Regardless, however, “Who Knows Better Than I” feels like the change that the beginning of the riot promised, delayed by the choice to tell last season in slow motion. And while none of the oppression captured by the episode is “welcome,” it gets the season off on the right foot thematically.

Stray observations

  • I appreciated the divides of class and race being exposed by the need for legal representation: while Cindy lucks out with the Rabbi’s contact, Gloria is forced to rely on a public defender while Piper’s father and even Nicky’s deadbeat father are able to get their daughters real representation much like Suzanne’s (white) parents.
  • OITNB Dictionary: I feel like the show has never used Ad Seg—Administration Segregation—as a term before? But it’s basically a fancy way to say solitary confinement, but for reasons more likely to be tied to safety or, in this case, legal reasons than just “punishment.” These are different than the other solitary cells we’ve seen at Max.

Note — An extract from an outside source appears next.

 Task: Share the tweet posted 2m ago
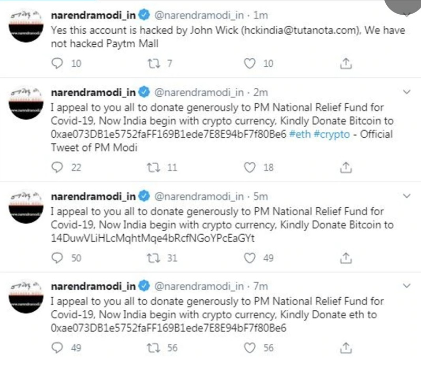point(346,167)
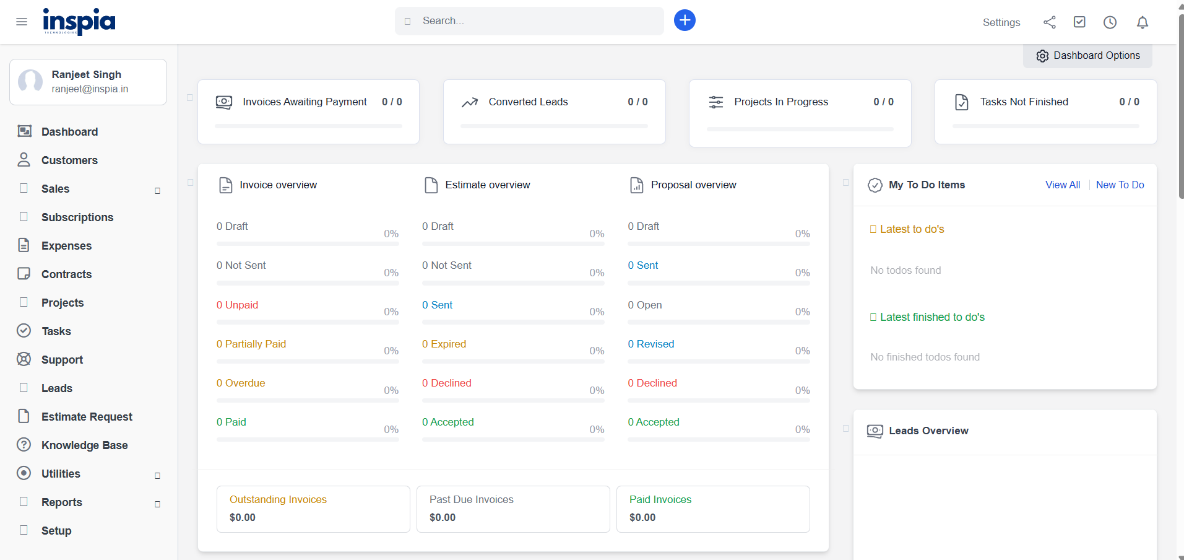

  • What do you think we should read into the fact that Taystee doesn’t have a show in Suzanne’s fantasy? I wondered if it was to leave us in suspense as to whether Taystee had been sent to Max or somewhere else, but perhaps it might have been as simple as scheduling with Danielle Brooks? I suppose only time will tell.
  • Speaking of Taystee, interesting to give her a guard that she knew growing up: it becomes an interesting conversation about the role luck played in their respective paths from their time working at Storky’s as teenagers. Curious what the show wants to do with those two.
  • I respect when shows anticipate by objections before I can log them, as happened when the guards planting Piscatella’s body in the pool acknowledged they would need a cooperative coroner in order to sell the postmortem gunshot wound as a cause of death.
  • Not going to lie: I didn’t immediately peg Suzanne’s mother as a figment of the imagination because the show’s grip on proper procedure is often sketchy enough that the idea of her mother being in the interrogation didn’t seem too farfetched. I had it figured out once she followed her to Psych, though.
  • Something I didn’t notice on first viewing: the two “guards” in Daya’s modern dance fantasy are actually the actors playing the guards who hose down Gloria and Maria.
  • So what was everyone’s favorite “show” in Suzanne’s fantasy? I think it’s hard to top Nicky as Rowlf for sheer absurdity, but Cindy’s “Secret Agent” song was strong, and I’m a cheap date when it comes to beloved Canadian television personalities swearing so I can’t discount Trebek.
  • Welcome to our episodic coverage of Orange Is The New Black season six! It’s weird to think that I’ve been writing about this show for five years now, but it’s been a long journey, and I’m glad you’ve chosen to join us for at least one more ride. I’ll be dropping into the comments when I can, but with all the reviews posting today, I imagine that the conversation will take place largely on the review of the finale. Still, if you have a specific thought about an individual episode, I encourage you to leave it on that episode’s review.